2- Dosyamızda bordro bulunmamasına rağmen bilirkişi sanki bordro varmış gibi bordrodan bahsederek denetime elverişli olmayan soyut değerlendirmeler ile yol ve yemek ücreti hesaplaması yaptığı gibi, seri halde Dairemize gelen dosyaların incelenmesi sırasında ............... İş Mahkemesinin 2014/333 Esas ve 2015/624 Karar sayılı dosyasında sunulan 2011 ve 2012 yıllarına ait bordroların sunulduğu tespit edilmiştir. Bu bordroların incelenmesinde davacılara yıllara göre değişen miktarlarda yol ve yemek ücretinin ödendiği anlaşılmaktadır. Zaten dosyamızda davacı da iş akdinin feshinden önceki bir yıl, yol ve yemek ücretlerini ödendiğini kabul etmektedir. Bu durum karşısında yol ve yemek ücreti tahakkuklarının ve ödemelerinin titizlikle alt işverenlerden araştırılarak belirlenmesi, bordroların temin edilememesi durumunda, yukarıda belirtilen dosyalara sunulan bu bordrolardaki ücretlerin baz alınarak daha fazla ücret tahakkukuna gidilmemesi, ayrıca son bir yıl yemek ücretlerinin ödendiği hususunda dilekçesinde beyan bulunmayan davacılardan da bizzat sorularak açıklattırılması, bordro sunulmayan dosyalarda 2011 ve 2012 yıllarına ait yol ve yemek ücretleri tahakkukları ve ödemeleri olduğundan bordroda adı bulunan davacıların yol ve yemek ücreti hesabının da bu ödemelerin mahsubundan sonra yapılması gereği yeniden rapor aldırılarak bir karar verilmesi gerekirken yazılı şekilde eksik araştırma ve inceleme ile karar verilmesi isabetsizdir.
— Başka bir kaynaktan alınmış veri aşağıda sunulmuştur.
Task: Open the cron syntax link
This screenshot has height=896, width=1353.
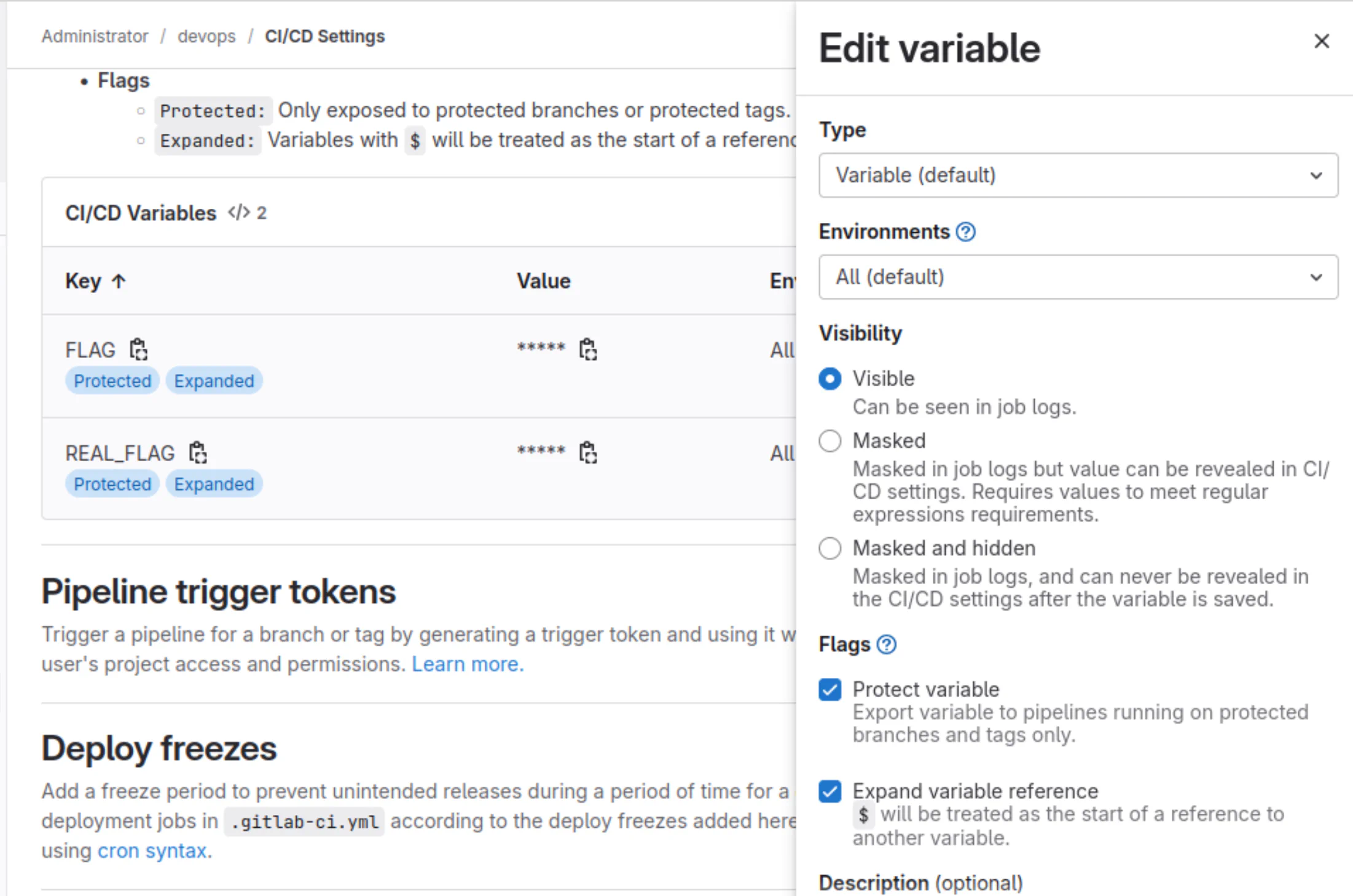Action: (x=152, y=851)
3- Davacı kısmi dava açıp dava ve ıslah dilekçesi ile ihbar tazminatı ve yıllık izin ücreti alacaklarına mevduat faizi talep ettiğinden, mahkemece ihbar tazminatı ve yıllık izin ücreti alacaklarına yasal faiz oranını geçmemek üzere mevduat faiz yürütülmesi gerekirken yazılı şekilde yasal faize hükmetmesi hatalı olmuştur.
4 - Bilirkişinin net olarak hesapladığı miktarlar üzerinden karar verilmesine rağmen kararda bu miktarların net olduğunun belirtilmemesi infazda tereddüte neden olacağından hatalıdır.
SONUÇ: Temyiz olunan kararın, yukarıda yazılı nedenle BOZULMASINA, peşin alınan temyiz harcının istek halinde davalıya iadesine, 21.01.2016 tarihinde oybirliğiyle karar verildi.